Prokaryotlar ve ökaryotlar arasında, hangi hücrelerin ilk önce geliştiğine inanılmaktadır? Bilim adamları prokaryot yaşam formlarının daha karmaşık ökaryotlardan önce geldiği sonucuna varmışlardır. Dünyadaki tüm organizmalar iki temel hücre tipinde sınıflandırılır. "Kary" çekirdek anlamına gelir. "Pro", "önce" anlamına gelir ve prokaryotların, bir çekirdekte yer almayan serbestçe kayan bir halkada DNA vardır. "Eu", "doğru" anlamına gelir ve ökaryotlarda, kromozomlarda düzenlenmiş ve bir çekirdeğe sarılmış DNA bulunur. Fosil kanıtları, prokaryotik hücrelerin ökaryotların gelmesinden önce yeryüzünde ilk kez bulunduğunu göstermektedir.

Mikroskobik Kalıntılar

Fosiller düşündüğünüzde, muhtemelen kabukları ve kemikleri düşünürsünüz, bu nedenle, mikroorganizmaların bilim adamları tarafından şimdiye kadar tanımlanmış fosillerin dörtte biri ile yarısı arasında bir bölümünü oluşturduğunu keşfetmeniz sizi şaşırtabilir. İskeletlerden yoksun olmalarına rağmen, birkaç tek hücreli organizma grubu sert kısımlara sahiptir veya sert kabuklar salgılarlar ve bu nedenle fosil kayıtlarında görünürler. Bu kayıt, prokaryotların ve ökaryotların nispi yaşlarının en iyi göstergesidir. En eski prokaryotik fosiller 3,5 milyar yıllıkken, en eski ökaryotlar sadece 1,5 milyar yıl önce ilk kez fosilleşmiş göreceli yeni gelenlerdir.

Erken Sapma, Antik Çizgiler

Prokaryotlar yaşamın iki alanını içerir: archaea veya arebakteriler ve bakteri veya eubakteriler. Bu alanlar, ökaryotlardan (protistler, mantarlar, bitkiler ve hayvanlar) birbirlerinden farklıdır. Bu muazzam fark, ikisinin de son derece antik çizgiler olduğunu gösteriyor. Bu sapma için gerekli olan evrimsel zaman, sahnede ökaryotların ortaya çıkmasından çok önce olmuş olması gerektiği anlamına gelir.

Çeşitlilik içine iniş

Prokaryotik ve ökaryotik hücreler benzer şekilde çalışır ve benzer bileşikler kullanılarak, ancak ökaryotlar prokaryotlardan çok daha yapısal olarak karmaşık ve genellikle çok daha büyüktür. Her ikisi de DNA ve RNA kullanır.
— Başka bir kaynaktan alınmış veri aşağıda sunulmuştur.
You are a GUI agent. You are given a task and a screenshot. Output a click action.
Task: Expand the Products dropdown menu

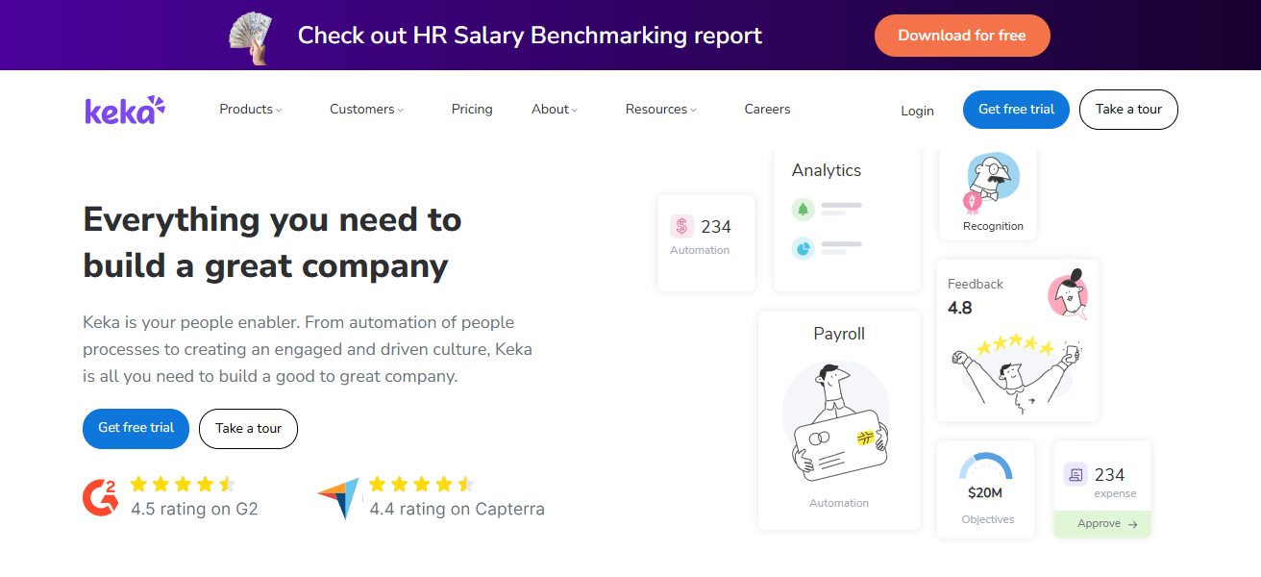point(250,110)

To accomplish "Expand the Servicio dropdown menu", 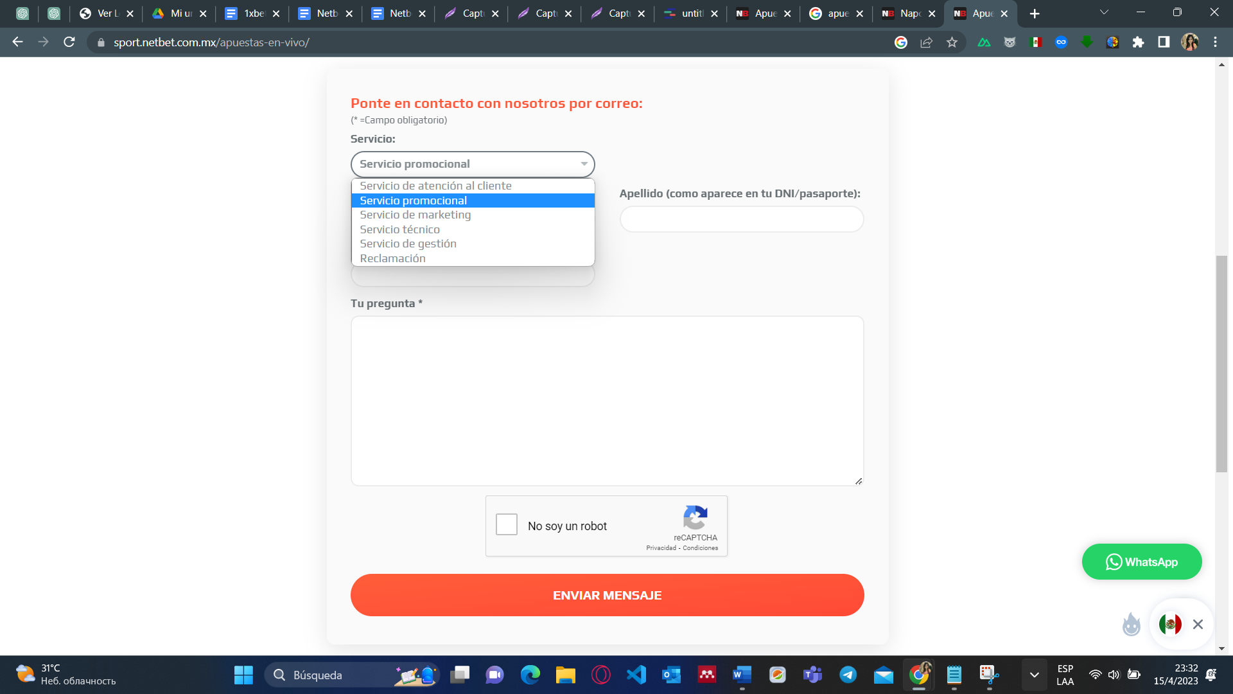I will [x=472, y=164].
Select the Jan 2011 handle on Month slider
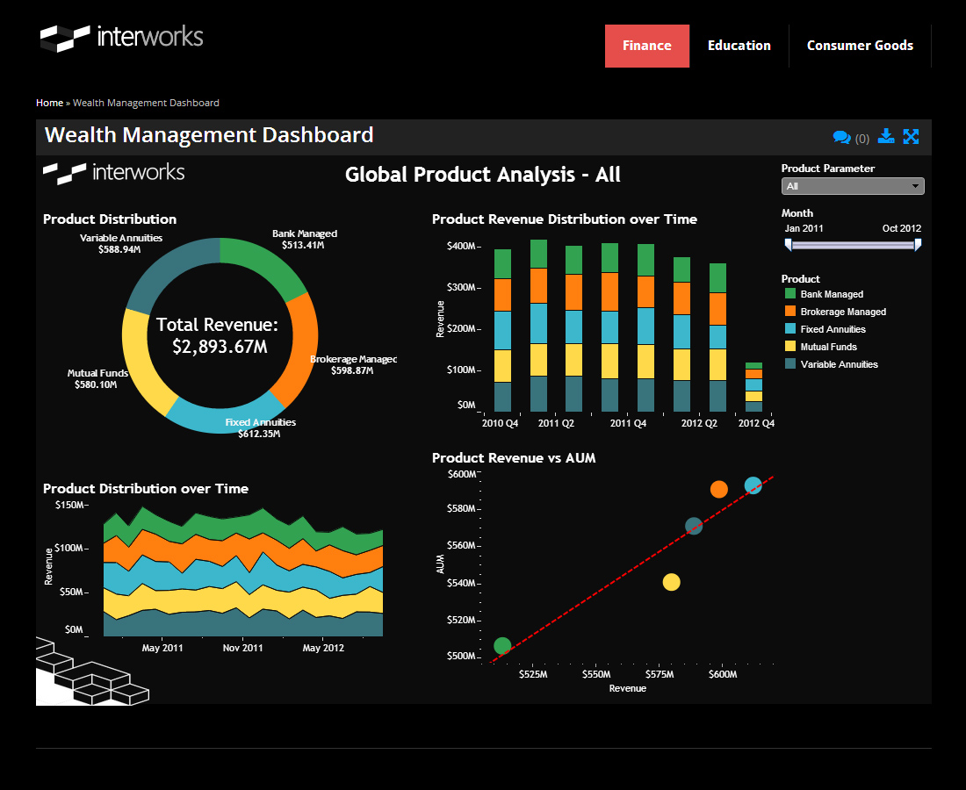The width and height of the screenshot is (966, 790). [x=789, y=243]
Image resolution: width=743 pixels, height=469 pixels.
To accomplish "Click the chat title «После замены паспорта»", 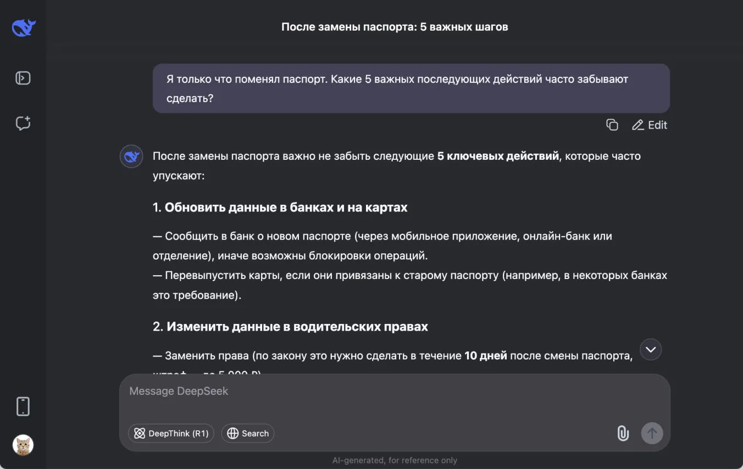I will click(395, 27).
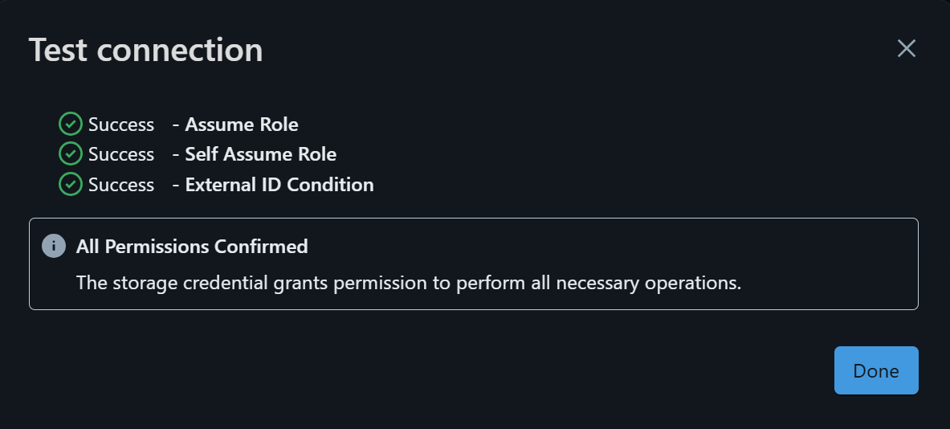Click green checkmark icon beside Assume Role
The image size is (950, 429).
tap(71, 125)

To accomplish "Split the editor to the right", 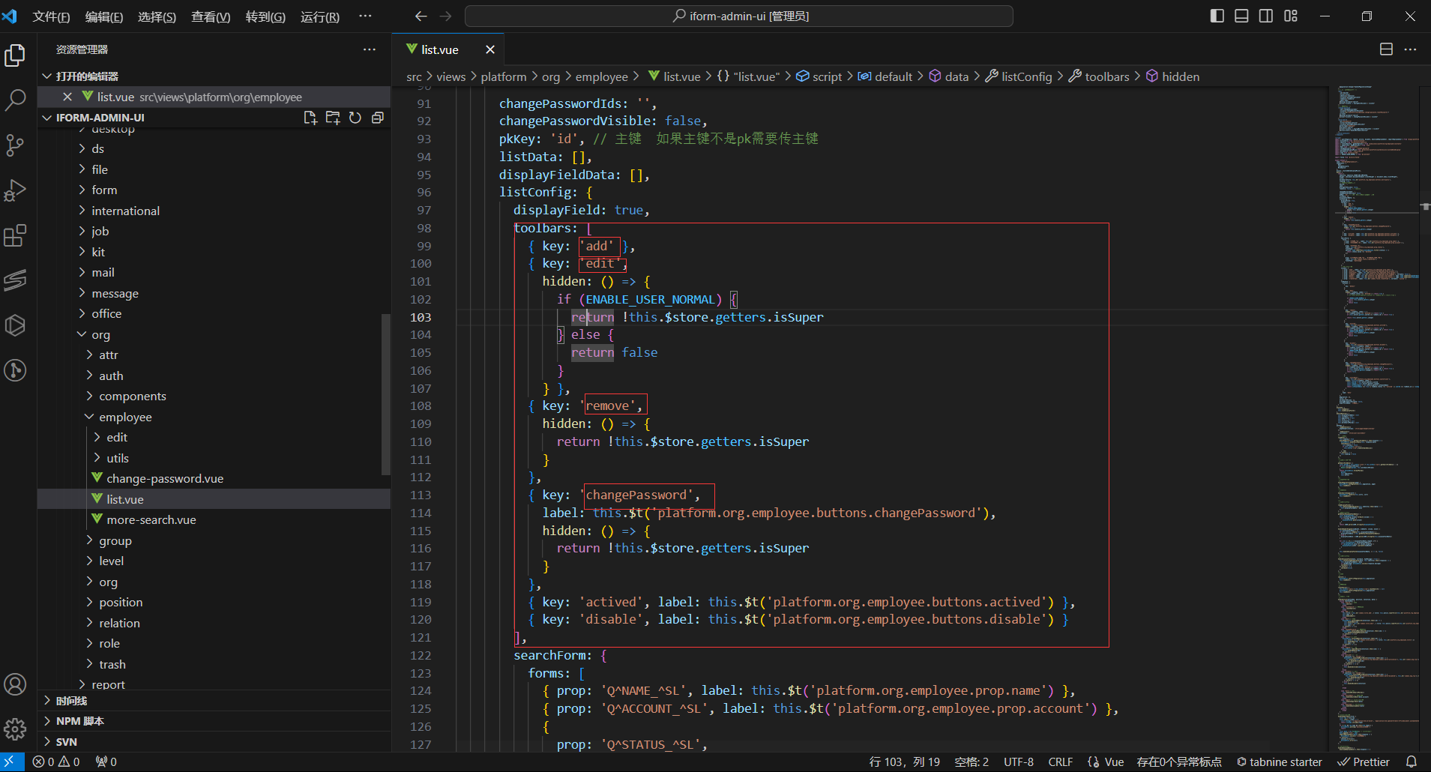I will tap(1386, 49).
Aynı proteinlerden ve lipitlerden oluşurlar ve hepsi enerji için ATP kullanırlar. Yine de ökaryotlar nükleer membranlara, organellere, iç yapı bileşenlerine ve ikizlenmiş, proteine ​​bağlı kromozomlara sahiptir. Hücreleri prokaryotik meslektaşlarının çok az iç yapılı, düzensiz paketlenmiş, sert duvarlı zarflardan çok farklı görünüyor. Ökaryotik hücrelerdeki yüksek organizasyon seviyesi hücre tipinde çok daha fazla çeşitlilik sağlar - çok hücreli yaşam formlarını mümkün kılan bir yenilik. Daha fazla karmaşıklıkları ve çeşitlilikleri, ökaryotların daha eski ve daha basit prokaryotlardan kaynaklanan daha yeni bir form olduğunu gösterir.

Geçiş reklamı istilacıları

Ökaryotik hücresel makine, ilk önce prokaryotların varlığına dair son ipucunu veriyor. Ökaryotik hücrelerde bulunan bazı organeller, özellikle metabolizma için gerekli kloroplastlar ve mitokondri, prokaryotlara kuvvetle benzer. Onların halka benzeri DNA'ları var. Prokaryotik hücreler gibi ikili bölünmelerle ürerler. Bazı proteinleri, kendilerini barındıran hücrelerden bağımsız olarak sentezler ve bağımsız, prokaryot benzeri membran taşıma sistemlerine sahiptir. En muhtemel açıklama, ökaryotların, ökaryotik hücre için prototipi oluşturmak üzere, simbiyotik bir ilişkide birleşen bakteri ve arkaplanların soyundan gelmesidir. Çekirdek algılaması yoluyla bakteri iletişimi, çok hücreli organizmalarda hücre grupları içinde ve arasında iletişimi sağlayan temel davranış olabilir.